Lula chose centre-right former Sao Paulo governor and 2006 elections rival Geraldo Alckmin to be his vice president, a move considered a pragmatic attempt to get the country’s political centre and business community onside.
“Without doubt, it’s an attempt to generate more governability, it has as much an electoral objective as a legislative one,” said Rey. “Whether it will work, I don’t know.”
Traumann, the political analyst, said that people would not forget that Lula’s predecessor Dilma Rousseff oversaw the worst recession in Brazil’s recent history. “The current campaign is too much about the past and not enough about the future,” he added.
Last year, Brazil’s Supreme Court annulled a corruption-related conviction that saw Lula jailed in 2018 and the UN Human Rights Committee recently concluded that the trial by Judge Sergio Moro, who served as Bolsonaro’s justice minister, violated due process.
Lula, his lawyers, many other jurists and his supporters always blasted the conviction as a political witch-hunt to prevent him running in 2018 elections that Bolsonaro would go on to win.
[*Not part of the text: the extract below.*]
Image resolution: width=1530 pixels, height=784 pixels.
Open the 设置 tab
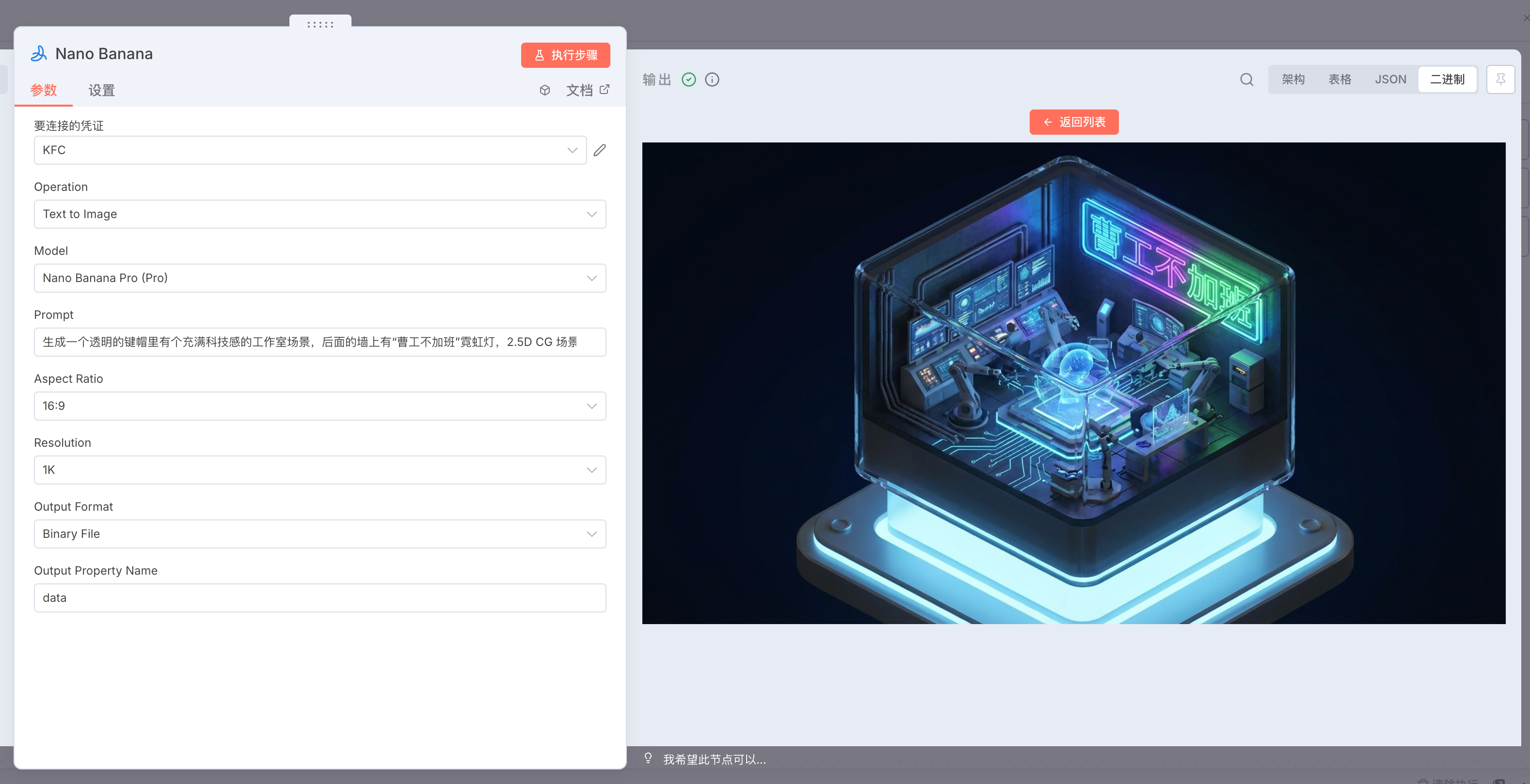(101, 90)
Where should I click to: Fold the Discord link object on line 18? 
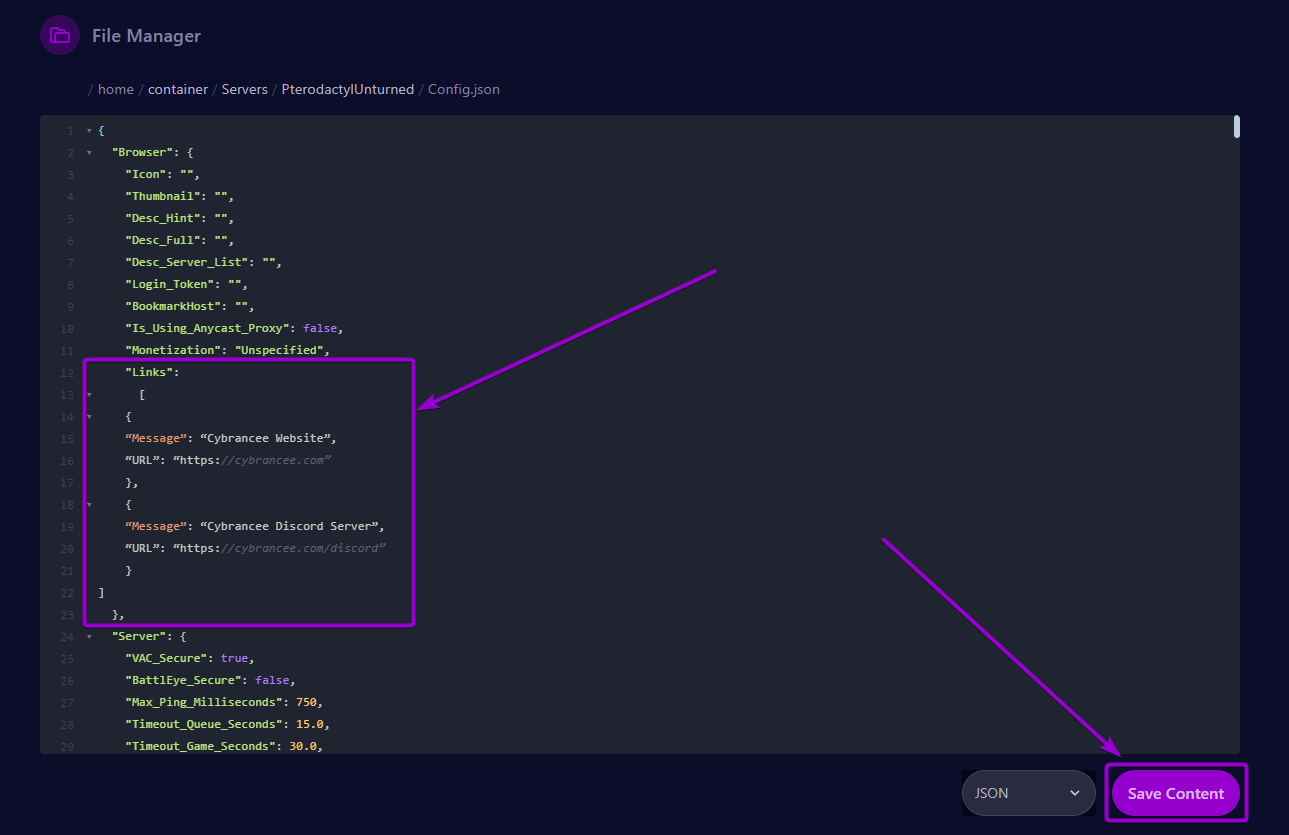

While cleared of charges and by far the country’s most popular politician, for his many critics in Brazil, Lula remains at best irresponsible and at worst a criminal. But other long-term Lula detractors, such as former Sao Paulo governor and now presidential candidate Joao Doria, appeared to have toned down their rhetoric.
Doria recently told Brazil’s top business daily Valor Economico that he “respected” Lula. “Lula is not Bolsonaro, Lula is smart and has a past,” he said.
For their part, Bolsonaro and some of his supporters have tried to frame the elections as akin to a holy war in which the far-right leader is the messiah. “This land is our land, this is our Brazil. Our enemy is not external, it is internal,” Bolsonaro said at a recent event with his political party. “It’s not a fight of the left against the right; it’s a fight of good versus evil.”
Meanwhile, the spectre of some kind of authoritarian power grab in a country that endured a brutal 21-year military dictatorship backed by the United States also looms large.
A poll taken by Datafolha last year found that half of Brazilians feared Bolsonaro could try to stage some sort of coup. The former army captain maintains a solid base of hardline supporters, including in the armed forces, though most experts consider a “tanks on the street” style putsch highly unlikely.
“The fact is that Bolsonaro isn’t popular and his government isn’t popular,” said Traumann.
“But on a 0-10 scale of Bolsonaro gracefully accepting the election results, [the chances] are [at] 1 or 2,” he said, drawing parallels to former US President Donald Trump – whom Bolsonaro has idolised – and his rhetoric of not accepting defeat. “We have seen this film before.”